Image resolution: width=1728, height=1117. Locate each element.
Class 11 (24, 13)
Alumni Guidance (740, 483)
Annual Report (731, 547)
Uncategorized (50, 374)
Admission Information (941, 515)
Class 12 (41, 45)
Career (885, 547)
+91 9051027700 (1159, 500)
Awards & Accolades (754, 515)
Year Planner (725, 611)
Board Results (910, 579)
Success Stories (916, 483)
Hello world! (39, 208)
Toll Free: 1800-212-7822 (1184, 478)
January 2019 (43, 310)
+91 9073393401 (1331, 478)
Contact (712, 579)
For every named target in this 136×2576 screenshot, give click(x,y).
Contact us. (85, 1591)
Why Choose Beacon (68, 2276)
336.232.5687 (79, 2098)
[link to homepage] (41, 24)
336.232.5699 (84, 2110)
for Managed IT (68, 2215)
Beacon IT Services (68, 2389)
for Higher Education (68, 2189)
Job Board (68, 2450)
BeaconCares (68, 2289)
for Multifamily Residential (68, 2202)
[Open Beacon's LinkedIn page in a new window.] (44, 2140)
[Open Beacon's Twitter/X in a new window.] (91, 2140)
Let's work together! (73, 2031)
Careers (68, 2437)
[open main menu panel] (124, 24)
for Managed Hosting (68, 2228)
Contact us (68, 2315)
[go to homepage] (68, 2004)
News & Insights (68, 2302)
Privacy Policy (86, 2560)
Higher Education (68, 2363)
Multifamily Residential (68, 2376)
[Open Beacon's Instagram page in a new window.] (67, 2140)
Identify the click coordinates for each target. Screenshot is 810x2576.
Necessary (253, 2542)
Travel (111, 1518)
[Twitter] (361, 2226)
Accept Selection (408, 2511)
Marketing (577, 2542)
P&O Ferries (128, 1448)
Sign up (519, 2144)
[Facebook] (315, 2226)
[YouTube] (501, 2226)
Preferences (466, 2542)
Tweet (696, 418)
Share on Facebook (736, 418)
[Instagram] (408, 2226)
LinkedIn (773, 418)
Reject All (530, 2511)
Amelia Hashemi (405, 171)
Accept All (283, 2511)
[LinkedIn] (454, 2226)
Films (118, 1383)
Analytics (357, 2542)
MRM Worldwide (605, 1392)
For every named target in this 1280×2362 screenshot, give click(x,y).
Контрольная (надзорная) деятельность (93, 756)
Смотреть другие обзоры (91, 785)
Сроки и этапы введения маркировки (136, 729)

* * * * *

Problem to solve:
Wherever the word "Twitter" shows up in the material, copy the line it is on.

Answer section:
[Open Beacon's Twitter/X in a new window.] (91, 2140)
[Twitter] (361, 2226)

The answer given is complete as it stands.